What will happen to you in this study and which procedures are standard of care and which are experimental? If you agree to be in this study, the following will happen: Your data from this class including grades, homework and exam submissions, and survey responses will be included in the analysis to determine the effectiveness of the pedagogical techniques used in this course compared to other similar courses.
How much time will each study procedure take, what is your total time commitment, and how long will the study last? Your participation involves only agreeing to let us use your data in our analysis. It will require no time on your part above the time you put into this course without agreeing to the study.
What risks are associated with this study? Participation in this study may involve some added risks or discomforts. These include the following:
Since this is an investigational study, there may be some unknown risks that are currently unforeseeable. You will be informed of any significant new findings.
What are the alternatives to participating in this study? The alternatives to participation in this study are not to participate. If you choose to opt-out of participating in this research study, we will exclude your data from analysis. Whether you participate will have no impact on your experience or grade in the associated class as the professor will not know who is or is not participating in the study until after final grades are assigned.
What benefits can be reasonably expected? There is no direct benefit to you for participating in the study. The investigator, however, may learn more about how to improve student learning, and society may benefit from this knowledge.
Can you choose to not participate or withdraw from the study without penalty or loss of benefits? Participation in research is entirely voluntary. You may refuse to participate or withdraw or refuse to answer specific questions in an interview or on a questionnaire at any time without penalty or loss of benefits to which you are entitled. If you decide that you no longer wish to continue in this study before the end of the quarter, simply respond to the online opt-out form here: https://goo.gl/forms/JSBRjEmkES6W6xYc2. If you decide to opt out after the quarter has ended, you must contact Laurel Nelson (firstname.lastname@example.org) and give the quarter and the course from which you would like your data withdrawn. You will be told if any important new information is found during the course of this study that may affect your wanting to continue.
Can you be withdrawn from the study without your consent? The PI may remove you from the study without your consent if the PI feels it is in your best interest or the best interest of the study. You may also be withdrawn from the study if you do not follow the instructions given you by the study personnel.
Will you be compensated for participating in this study? You will not be compensated for participating in this study.
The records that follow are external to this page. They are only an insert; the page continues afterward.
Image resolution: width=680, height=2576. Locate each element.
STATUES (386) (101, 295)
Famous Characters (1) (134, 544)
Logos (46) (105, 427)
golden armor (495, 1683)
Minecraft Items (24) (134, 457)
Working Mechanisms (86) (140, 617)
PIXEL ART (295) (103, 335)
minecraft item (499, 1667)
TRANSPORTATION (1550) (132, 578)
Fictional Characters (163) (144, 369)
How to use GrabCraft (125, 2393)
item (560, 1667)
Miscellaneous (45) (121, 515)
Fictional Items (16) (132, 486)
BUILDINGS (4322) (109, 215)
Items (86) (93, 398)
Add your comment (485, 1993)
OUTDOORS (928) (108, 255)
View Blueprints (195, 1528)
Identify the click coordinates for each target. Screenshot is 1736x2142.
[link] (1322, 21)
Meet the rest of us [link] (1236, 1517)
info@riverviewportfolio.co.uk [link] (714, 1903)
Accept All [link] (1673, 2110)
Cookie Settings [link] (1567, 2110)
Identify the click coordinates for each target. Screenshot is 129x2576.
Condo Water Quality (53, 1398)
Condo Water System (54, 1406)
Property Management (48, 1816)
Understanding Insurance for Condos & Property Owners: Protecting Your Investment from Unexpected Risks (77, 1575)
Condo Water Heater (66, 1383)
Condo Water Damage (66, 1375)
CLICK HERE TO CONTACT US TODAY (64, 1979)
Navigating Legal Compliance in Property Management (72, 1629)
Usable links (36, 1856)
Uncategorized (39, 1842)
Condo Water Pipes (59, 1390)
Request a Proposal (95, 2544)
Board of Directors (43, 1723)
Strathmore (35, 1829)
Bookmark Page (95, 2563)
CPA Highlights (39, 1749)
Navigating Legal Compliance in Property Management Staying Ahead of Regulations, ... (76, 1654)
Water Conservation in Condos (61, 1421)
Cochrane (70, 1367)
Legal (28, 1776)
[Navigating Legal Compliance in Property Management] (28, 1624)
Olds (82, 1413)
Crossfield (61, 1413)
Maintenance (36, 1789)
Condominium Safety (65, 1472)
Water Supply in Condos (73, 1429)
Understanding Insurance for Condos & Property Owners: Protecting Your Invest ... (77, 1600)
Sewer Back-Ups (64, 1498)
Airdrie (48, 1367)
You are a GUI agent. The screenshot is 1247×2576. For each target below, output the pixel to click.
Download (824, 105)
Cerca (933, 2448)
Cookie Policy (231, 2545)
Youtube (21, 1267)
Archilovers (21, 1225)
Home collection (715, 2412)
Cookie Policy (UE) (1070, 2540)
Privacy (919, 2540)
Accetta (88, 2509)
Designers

Are there any costs associated with participating in this study? There will be no cost to you for participating in this study. Who can you call if you have questions? Gabriele Wienhausen and/or her colleague has explained this study to you and answered your questions. If you have other questions or research-related problems, you may reach Gabriele Wienhausen at email@example.com or (858) 534-3958. You may call the Human Research Protections Program Office at 858-246-HRPP (858-246-4777) to inquire about your rights as a research subject or to report research-related problems.
Your Consent If you consent to participate in this study and are at least 18 years old, no action is needed. If you DO NOT consent to participate in this study, or you choose to opt-out at any time during the quarter, please submit this form online at https://goo.gl/forms/JSBRjEmkES6W6xYc2. Your instructor will not have access to the list of students who opted out until after grades are posted. Note that you must separately opt-out of the study for each course involved in this study.